私は最初の魔法学の授業だ。 はじめの授業は魔法適正を調べるらしいのだが…
「次、エルミリー·コレット」
「先生…… 私は学園へ来る前にやった適正検査で水晶玉を割ってしまっているので水晶玉での検査は難しいと思います」
「これは学園用に調整された水晶玉だから強度は他のものより高いから平気だと思うぞ」
「では……」
恐る恐る水晶玉に触れるとパリンという音が聞こえ、水晶玉は粉々になった。
周りを見ると、いつも通りニコニコしているアンリとそんな馬鹿なといった表情で固まっているレオンたち生徒、何か考えている素振りを見せている先生が目に入った。

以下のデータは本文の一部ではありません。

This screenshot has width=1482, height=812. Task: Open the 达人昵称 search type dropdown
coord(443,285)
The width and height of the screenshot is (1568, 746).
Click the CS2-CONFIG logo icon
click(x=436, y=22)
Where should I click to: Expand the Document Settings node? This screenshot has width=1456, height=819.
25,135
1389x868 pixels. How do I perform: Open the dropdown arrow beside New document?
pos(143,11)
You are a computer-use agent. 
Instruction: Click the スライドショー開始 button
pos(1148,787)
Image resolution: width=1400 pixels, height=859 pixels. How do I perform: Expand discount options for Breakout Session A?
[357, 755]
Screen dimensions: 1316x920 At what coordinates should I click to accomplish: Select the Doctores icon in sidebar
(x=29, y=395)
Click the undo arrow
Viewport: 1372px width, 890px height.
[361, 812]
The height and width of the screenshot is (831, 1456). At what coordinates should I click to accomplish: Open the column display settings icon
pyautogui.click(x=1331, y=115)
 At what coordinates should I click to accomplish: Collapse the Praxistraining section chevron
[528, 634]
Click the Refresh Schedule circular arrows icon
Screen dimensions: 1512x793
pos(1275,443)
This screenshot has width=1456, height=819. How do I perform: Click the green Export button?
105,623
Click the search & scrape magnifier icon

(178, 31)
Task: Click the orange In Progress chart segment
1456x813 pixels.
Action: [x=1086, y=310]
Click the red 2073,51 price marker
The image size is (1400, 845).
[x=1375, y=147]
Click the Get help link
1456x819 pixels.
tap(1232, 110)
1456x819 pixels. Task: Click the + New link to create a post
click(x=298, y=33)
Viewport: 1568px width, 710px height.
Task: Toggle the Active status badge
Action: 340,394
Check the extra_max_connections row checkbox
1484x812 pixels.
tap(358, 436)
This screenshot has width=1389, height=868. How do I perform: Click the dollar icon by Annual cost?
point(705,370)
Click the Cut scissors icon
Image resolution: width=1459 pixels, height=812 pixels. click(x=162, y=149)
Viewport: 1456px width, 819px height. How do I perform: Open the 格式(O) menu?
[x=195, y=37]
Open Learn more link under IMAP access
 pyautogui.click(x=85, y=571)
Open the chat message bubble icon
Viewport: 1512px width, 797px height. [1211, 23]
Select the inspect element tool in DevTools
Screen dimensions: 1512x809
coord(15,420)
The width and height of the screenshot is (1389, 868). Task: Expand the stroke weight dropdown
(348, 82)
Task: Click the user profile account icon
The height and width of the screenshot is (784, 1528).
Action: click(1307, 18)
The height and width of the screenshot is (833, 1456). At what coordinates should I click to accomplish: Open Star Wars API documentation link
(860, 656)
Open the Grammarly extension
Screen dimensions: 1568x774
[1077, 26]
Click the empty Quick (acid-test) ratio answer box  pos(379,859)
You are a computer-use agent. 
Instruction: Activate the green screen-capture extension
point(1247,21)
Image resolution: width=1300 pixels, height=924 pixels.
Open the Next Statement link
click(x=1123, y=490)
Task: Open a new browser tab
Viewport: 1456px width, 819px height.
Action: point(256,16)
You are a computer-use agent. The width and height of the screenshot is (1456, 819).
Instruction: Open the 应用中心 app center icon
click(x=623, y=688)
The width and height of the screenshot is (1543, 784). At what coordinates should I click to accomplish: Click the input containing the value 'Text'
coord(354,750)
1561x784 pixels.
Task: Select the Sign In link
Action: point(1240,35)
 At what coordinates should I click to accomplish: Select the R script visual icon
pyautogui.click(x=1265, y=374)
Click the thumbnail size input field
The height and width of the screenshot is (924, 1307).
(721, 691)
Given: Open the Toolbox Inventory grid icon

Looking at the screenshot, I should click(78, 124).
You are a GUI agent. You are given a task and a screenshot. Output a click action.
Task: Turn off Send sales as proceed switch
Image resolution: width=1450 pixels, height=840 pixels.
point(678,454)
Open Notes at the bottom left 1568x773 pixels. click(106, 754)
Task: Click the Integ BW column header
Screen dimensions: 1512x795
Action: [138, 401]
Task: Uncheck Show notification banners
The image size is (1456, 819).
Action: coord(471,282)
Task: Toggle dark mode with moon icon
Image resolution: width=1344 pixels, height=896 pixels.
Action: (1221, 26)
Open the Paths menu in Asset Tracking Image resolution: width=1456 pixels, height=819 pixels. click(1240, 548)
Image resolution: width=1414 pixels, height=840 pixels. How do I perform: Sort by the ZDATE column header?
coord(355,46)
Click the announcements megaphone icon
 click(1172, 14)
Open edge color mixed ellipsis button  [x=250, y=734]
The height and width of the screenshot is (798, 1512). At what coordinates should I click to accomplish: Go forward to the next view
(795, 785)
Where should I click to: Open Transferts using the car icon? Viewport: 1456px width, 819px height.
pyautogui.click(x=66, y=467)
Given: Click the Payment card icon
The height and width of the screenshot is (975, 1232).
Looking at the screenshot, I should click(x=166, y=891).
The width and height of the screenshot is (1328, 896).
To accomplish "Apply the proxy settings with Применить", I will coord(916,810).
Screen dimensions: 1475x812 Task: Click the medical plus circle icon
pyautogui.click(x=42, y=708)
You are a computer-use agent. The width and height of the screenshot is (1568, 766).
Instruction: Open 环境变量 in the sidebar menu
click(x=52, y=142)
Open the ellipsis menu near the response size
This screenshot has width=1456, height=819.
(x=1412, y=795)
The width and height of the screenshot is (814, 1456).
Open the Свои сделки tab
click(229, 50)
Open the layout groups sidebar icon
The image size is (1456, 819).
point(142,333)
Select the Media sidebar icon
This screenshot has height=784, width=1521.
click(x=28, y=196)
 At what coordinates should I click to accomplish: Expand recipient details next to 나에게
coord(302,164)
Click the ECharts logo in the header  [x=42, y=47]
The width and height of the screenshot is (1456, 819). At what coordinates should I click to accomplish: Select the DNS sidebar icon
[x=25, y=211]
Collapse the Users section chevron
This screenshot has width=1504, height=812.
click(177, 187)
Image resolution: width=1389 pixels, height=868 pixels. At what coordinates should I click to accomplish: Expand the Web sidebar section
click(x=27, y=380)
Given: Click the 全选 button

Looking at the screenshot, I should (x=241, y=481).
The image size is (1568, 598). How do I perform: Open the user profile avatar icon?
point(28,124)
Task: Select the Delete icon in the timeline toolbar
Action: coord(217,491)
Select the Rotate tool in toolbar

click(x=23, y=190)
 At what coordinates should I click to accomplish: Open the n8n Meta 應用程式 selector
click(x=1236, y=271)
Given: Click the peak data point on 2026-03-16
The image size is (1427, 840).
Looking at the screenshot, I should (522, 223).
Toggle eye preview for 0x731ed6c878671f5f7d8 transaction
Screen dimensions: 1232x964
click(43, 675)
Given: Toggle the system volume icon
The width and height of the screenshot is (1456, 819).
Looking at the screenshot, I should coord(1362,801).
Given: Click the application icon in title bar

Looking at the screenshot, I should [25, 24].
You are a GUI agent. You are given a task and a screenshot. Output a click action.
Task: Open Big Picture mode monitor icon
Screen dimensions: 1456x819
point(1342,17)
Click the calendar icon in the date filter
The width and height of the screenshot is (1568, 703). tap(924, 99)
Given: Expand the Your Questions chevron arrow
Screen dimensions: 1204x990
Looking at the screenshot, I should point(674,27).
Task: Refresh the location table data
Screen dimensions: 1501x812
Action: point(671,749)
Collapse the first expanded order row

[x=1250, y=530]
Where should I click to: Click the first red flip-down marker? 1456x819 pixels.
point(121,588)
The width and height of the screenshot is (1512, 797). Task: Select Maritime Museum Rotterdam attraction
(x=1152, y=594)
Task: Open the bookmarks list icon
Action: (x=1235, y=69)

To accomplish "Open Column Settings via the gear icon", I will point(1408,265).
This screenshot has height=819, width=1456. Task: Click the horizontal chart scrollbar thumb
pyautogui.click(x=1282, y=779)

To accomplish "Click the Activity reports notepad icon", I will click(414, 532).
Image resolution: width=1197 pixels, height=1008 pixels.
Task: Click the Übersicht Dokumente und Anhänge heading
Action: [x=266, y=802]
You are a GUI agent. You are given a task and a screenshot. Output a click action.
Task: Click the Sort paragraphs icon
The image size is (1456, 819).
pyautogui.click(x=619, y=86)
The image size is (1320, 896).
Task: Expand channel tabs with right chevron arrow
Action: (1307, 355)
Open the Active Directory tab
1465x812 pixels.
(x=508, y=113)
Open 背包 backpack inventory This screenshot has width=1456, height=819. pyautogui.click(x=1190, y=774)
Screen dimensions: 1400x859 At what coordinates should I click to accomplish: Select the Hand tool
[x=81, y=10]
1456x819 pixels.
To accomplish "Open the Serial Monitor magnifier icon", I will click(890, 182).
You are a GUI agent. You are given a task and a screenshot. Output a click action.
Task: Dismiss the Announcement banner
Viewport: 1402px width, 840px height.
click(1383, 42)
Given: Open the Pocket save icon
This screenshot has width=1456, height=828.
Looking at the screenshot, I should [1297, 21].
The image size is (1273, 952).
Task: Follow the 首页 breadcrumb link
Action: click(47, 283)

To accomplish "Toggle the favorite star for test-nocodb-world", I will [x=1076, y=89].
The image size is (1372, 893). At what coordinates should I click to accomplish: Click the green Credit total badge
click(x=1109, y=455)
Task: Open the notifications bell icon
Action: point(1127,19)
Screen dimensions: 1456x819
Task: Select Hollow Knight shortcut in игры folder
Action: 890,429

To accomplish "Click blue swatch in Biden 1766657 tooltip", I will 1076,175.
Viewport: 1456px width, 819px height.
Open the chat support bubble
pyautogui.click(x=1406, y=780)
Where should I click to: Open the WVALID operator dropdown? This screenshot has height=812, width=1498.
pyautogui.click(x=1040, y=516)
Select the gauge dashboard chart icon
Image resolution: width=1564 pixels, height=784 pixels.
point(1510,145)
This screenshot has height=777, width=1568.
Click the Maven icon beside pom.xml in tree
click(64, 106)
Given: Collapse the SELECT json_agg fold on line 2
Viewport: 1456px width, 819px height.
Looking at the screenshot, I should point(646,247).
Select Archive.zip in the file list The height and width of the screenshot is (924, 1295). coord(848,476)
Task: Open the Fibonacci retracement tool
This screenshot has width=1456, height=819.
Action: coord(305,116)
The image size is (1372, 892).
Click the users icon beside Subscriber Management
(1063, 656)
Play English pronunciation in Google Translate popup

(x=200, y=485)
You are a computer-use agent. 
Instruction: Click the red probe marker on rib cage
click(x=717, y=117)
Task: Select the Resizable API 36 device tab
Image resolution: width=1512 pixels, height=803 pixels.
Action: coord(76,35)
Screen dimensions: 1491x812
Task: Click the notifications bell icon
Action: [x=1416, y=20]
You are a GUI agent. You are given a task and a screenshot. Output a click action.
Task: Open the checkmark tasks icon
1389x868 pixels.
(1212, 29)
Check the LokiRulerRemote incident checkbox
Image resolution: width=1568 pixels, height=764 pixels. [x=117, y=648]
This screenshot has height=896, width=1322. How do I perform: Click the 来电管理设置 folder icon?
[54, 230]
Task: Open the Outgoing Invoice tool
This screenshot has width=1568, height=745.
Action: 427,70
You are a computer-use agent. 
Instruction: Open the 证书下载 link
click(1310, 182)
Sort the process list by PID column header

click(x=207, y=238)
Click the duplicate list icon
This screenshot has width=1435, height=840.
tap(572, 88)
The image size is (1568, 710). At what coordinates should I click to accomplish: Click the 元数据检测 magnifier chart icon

「エルミリー·コレット…… 君は魔力が異常なほど多いようだね。十年近く教師をしているがこんなことは初めてだよ」
エルミリー? 聞いたことないな。あの子入学式の時第一王子と歩いてた子じゃない? ホントだ。等の不躾な声が聞こえるが気にしないようにしてアンリのところへ向かった。
「早速目立ってますね~」
「お姉さまも目立っちゃうかもよ?」
何て言っていたらアンリも目立つことになってしまったのだった。
この世界の体育の授業では魔獣に対抗するために剣術等の武器の扱いも学ぶが他の人がペアで剣を当て合っているだけだが私たちはこの二年で覚えた身体強化の魔法を使った本格的な模擬戦をやったのだ。
決着がついて周りが静かだと思ったら皆剣を止めてこちらを見ていた。
二人には教えられることは無いかもなという先生の言葉は静かな運動場に響き渡った。
こうして私たちは一年生の間で強すぎる同級生として有名になってしまった。